Missionaries Teach God’s Word to Remote Tribe in Papua New Guinea
People seeking to retreat from modern civilization might consider a trip to Papua New Guinea.
About 80 percent of the people live in remote areas in this Southwest Pacific country dominated by beaches, coral reefs, and active volcanoes. Many residents form tribes in mountainous regions in a nation where hundreds of languages are spoken.
For more than five years, Mississippi College graduate Jessi George and her husband, John, served as missionaries bringing Christianity to the Hewa people in Papua New Guinea.
Thousands of miles away from home, their work teaching God’s word to a tribe with no Bible in their language remains incredibly challenging. Hewa people believe if evil spirits are killed, they will live forever, Jessi says. “Everything they do revolves around appeasing spirits in order to keep themselves alive and happy.”
These beliefs, she says, reflect the experiences of the tribe- from ordinary activities such as personal hygiene, cooking and gardening, as well as the stresses of birth and death.

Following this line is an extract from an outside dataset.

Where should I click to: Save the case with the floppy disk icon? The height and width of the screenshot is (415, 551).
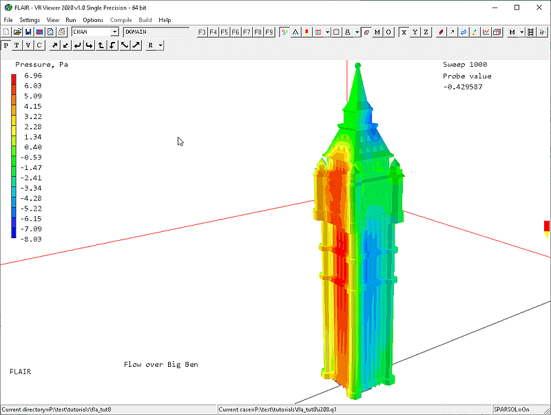click(x=28, y=32)
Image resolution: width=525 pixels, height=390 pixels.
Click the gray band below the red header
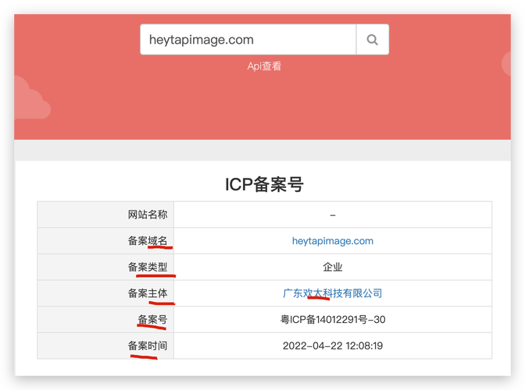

A 2004 MC graduate, Jessi and her husband, John, do much more than devote time to Bible lessons.
“Probably our biggest ministry after translating and teaching the Bible is evacuating women and children who have been marked as possessed to other villages where there are established churches who do not practice witch killing.”
There are plenty of heartaches associated with their missionary work in a country of 7 million residents not far from Australia and the Pacific Ocean. That’s when people turn away after hearing God’s word. It can lead to suicides for some young men, and needless deaths for sick infants who should have been hospitalized.
Jessi, 35, points to successes when men who previously went on killing raids, “put down their axes, bows and arrows and pick up the Sword of the Spirit and begin preaching against the practice of killing innocent women and children.”
Joining their parents in the mission field are the couple’s three daughters, Lucy, 10, Mattie, 8, and Mia, 6.
The family recently returned to Central Mississippi and it’s led to some adjustments.
“We love modern civilization like Internet and pizza delivery. But sometimes, large stores, large churches and well, large everything can be overwhelming when we are used to our small limited goods culture,” Jessi says. “Traffic lights are interesting when you haven’t seen one in several years.”
More than a decade ago, Jessi George was a Christian Studies major and Spanish minor at Baptist-affiliated Mississippi College. Mission work overseas tugged on her heart on the Clinton campus. Initially, they leaned toward orphan care in South America.
She discovered the New Tribes Mission, the organization that today sponsors their family’s missionary service. “We learned there are so many people groups without God’s Word in their language,” says the Montgomery, Alabama native. “I couldn’t imagine a life without Scripture.”
Jessi felt burdened to ensure that doors would be open for as many people to learn and grow from the Bible, just like she did.
Staying in the Magnolia State for a few weeks allows the George family to reunite with loved ones during the Christmas holidays. A graduate of Richland High and Mississippi State University, John, 34, grew up in Florence. The family is temporarily housed in Brandon.
At the end of January, the George family will journey back to Papua New Guinea to continue serving as Christian missionaries seeking to change lives.